Albert Wilkes

Personal information
- Date of birth: 6 September 1875
- Date of death: 9 December 1936 (aged 61)
- Height: 5 ft 7 in (1.70 m)
- Position: Midfielder

Senior career*
- Years: Team / Apps / (Gls)
- West Bromwich Albion
- 1896–1898: Walsall
- 1898–1907: Aston Villa / 158 / (7)
- 1907–1908: Fulham
- 1909: Chesterfield Town

International career
- 1901–1902: England / 5 / (1)

= Albert Wilkes =

English sports photographer and footballer

Albert Wilkes (6 September 1875 – 9 December 1936) was an English sports photographer and footballer in the early years of professional football in England, who played for Aston Villa from August 1898 to July 1907. Before playing for Villa he played for West Bromwich Albion and Walsall.

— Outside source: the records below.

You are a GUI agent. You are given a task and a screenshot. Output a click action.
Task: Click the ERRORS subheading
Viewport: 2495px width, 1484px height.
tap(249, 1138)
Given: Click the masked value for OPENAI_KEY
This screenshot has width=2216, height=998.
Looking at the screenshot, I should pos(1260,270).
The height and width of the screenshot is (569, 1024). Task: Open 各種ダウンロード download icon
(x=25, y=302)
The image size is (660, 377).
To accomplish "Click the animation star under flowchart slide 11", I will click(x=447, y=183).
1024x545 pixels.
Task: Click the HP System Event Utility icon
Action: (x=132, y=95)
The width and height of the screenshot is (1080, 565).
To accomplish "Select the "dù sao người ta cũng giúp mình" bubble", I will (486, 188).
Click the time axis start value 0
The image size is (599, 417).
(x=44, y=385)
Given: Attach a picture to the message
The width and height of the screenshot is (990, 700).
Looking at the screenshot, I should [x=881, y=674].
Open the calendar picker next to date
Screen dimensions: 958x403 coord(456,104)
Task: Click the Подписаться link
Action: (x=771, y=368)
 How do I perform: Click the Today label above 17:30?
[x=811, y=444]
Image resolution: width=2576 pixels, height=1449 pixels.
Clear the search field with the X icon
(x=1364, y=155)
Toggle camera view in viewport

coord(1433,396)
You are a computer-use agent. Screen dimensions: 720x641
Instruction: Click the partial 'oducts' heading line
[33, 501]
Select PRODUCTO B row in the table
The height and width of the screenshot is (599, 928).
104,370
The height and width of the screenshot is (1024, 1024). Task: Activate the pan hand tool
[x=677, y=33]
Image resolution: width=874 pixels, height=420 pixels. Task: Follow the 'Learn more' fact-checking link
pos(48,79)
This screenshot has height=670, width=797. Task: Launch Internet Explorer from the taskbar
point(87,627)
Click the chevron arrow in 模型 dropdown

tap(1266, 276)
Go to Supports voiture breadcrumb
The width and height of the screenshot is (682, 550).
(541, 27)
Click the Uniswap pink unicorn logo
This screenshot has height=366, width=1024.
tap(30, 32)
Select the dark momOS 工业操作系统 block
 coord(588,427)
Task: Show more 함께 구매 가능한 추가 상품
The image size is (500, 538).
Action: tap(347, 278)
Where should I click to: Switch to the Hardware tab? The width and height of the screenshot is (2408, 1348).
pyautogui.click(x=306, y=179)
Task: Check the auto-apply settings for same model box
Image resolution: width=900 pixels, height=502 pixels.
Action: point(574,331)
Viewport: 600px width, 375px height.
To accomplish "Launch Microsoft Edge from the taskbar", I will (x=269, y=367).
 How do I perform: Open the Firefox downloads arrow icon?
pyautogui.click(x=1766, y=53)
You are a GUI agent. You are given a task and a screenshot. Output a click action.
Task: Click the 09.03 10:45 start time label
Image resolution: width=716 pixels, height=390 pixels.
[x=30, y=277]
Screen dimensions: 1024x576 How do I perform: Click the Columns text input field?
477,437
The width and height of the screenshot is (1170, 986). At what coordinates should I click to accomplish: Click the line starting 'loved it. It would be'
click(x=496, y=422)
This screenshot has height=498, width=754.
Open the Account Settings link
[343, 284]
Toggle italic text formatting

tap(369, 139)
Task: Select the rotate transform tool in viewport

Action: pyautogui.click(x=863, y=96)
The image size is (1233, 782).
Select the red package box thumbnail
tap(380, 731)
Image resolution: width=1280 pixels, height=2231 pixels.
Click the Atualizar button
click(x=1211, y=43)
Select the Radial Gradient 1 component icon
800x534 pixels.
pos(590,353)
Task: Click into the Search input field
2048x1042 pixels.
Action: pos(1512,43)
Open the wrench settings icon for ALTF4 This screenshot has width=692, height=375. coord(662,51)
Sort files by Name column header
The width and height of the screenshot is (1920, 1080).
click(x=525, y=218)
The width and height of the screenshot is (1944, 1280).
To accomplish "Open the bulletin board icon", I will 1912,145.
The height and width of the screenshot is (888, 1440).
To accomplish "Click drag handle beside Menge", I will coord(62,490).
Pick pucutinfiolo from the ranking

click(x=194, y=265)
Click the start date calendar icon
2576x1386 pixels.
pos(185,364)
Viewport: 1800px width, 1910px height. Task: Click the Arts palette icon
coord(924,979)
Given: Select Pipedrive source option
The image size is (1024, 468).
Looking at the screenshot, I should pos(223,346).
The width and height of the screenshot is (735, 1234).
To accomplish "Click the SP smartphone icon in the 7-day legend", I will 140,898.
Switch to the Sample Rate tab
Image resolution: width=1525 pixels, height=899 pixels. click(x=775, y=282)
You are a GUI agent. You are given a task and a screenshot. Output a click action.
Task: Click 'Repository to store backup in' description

A player of parts and a worthy follower of past Villa heroes. Scrupulously fair and honest in tackling, a willing worker, and an adept at finding openings for goal in big games. No place in the half-back line comes amiss to him. A quite, unostentatious player of the untiring order, he has done his share in raising the tone of football both on and off the field. 'Straight as a die', he is a general and deserved favourite.

The Villa News and Record 1 September 1906

Wilkes instantly experienced success at Villa Park, playing a bit part in the club's 1898–99 title success before establishing himself as a first team regular in their 1899–1900 title victory. He was less fortunate in the FA cup where he found himself part of a Villa side beaten in a famous cup upset by Southern League Millwall Athletic.

He made five appearances for England, between March 1901 and May 1902, scoring the equalizing goal against Scotland in a 2–2 draw at Villa Park on 3 May 1902 – this was the replay of the match that was abandoned as a result of the first Ibrox disaster on 5 April 1902, in which 25 people died and 517 were injured.

He began his photographic career whilst still a player and he continued until his death. His son Albert Wilkes Junior continued the business until it was sold to leading photographic agency Colorsport in 1970.